Output the items below word for word, starting at the line that contains "The image size is (776, 423)." and ending with the last line of the items, both ends included.

+++++

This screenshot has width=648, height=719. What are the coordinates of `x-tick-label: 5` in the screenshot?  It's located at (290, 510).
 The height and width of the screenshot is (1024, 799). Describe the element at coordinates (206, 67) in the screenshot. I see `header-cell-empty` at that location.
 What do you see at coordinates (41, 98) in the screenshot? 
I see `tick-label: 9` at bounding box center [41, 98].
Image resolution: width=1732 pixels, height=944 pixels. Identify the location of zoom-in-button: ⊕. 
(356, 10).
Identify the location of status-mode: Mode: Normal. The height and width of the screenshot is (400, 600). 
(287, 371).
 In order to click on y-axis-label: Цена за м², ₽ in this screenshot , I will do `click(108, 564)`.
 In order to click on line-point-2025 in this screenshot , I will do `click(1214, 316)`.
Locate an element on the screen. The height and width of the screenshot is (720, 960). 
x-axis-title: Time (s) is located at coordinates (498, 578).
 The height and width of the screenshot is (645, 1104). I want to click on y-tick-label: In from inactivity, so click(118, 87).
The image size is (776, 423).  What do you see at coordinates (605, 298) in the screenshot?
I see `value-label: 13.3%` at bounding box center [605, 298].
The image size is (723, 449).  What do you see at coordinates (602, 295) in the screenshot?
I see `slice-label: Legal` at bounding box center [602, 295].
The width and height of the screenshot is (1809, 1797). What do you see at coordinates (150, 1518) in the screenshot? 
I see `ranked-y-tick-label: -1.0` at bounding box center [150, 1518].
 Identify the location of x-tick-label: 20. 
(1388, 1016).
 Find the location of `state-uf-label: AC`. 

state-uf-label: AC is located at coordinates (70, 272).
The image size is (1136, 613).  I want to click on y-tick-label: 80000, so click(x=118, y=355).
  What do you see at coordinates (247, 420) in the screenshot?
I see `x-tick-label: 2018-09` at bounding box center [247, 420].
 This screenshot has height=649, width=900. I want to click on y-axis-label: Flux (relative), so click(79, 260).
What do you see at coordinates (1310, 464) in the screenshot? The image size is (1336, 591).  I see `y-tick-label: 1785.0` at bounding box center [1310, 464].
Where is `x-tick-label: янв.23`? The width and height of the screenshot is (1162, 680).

+++++

FINAL ANSWER:
The image size is (776, 423).  What do you see at coordinates (605, 298) in the screenshot?
I see `value-label: 13.3%` at bounding box center [605, 298].
The image size is (723, 449).  What do you see at coordinates (602, 295) in the screenshot?
I see `slice-label: Legal` at bounding box center [602, 295].
The width and height of the screenshot is (1809, 1797). What do you see at coordinates (150, 1518) in the screenshot? 
I see `ranked-y-tick-label: -1.0` at bounding box center [150, 1518].
 Identify the location of x-tick-label: 20. 
(1388, 1016).
 Find the location of `state-uf-label: AC`. 

state-uf-label: AC is located at coordinates (70, 272).
The image size is (1136, 613).  I want to click on y-tick-label: 80000, so click(x=118, y=355).
  What do you see at coordinates (247, 420) in the screenshot?
I see `x-tick-label: 2018-09` at bounding box center [247, 420].
 This screenshot has height=649, width=900. I want to click on y-axis-label: Flux (relative), so click(79, 260).
What do you see at coordinates (1310, 464) in the screenshot? The image size is (1336, 591).  I see `y-tick-label: 1785.0` at bounding box center [1310, 464].
Where is `x-tick-label: янв.23`? The width and height of the screenshot is (1162, 680).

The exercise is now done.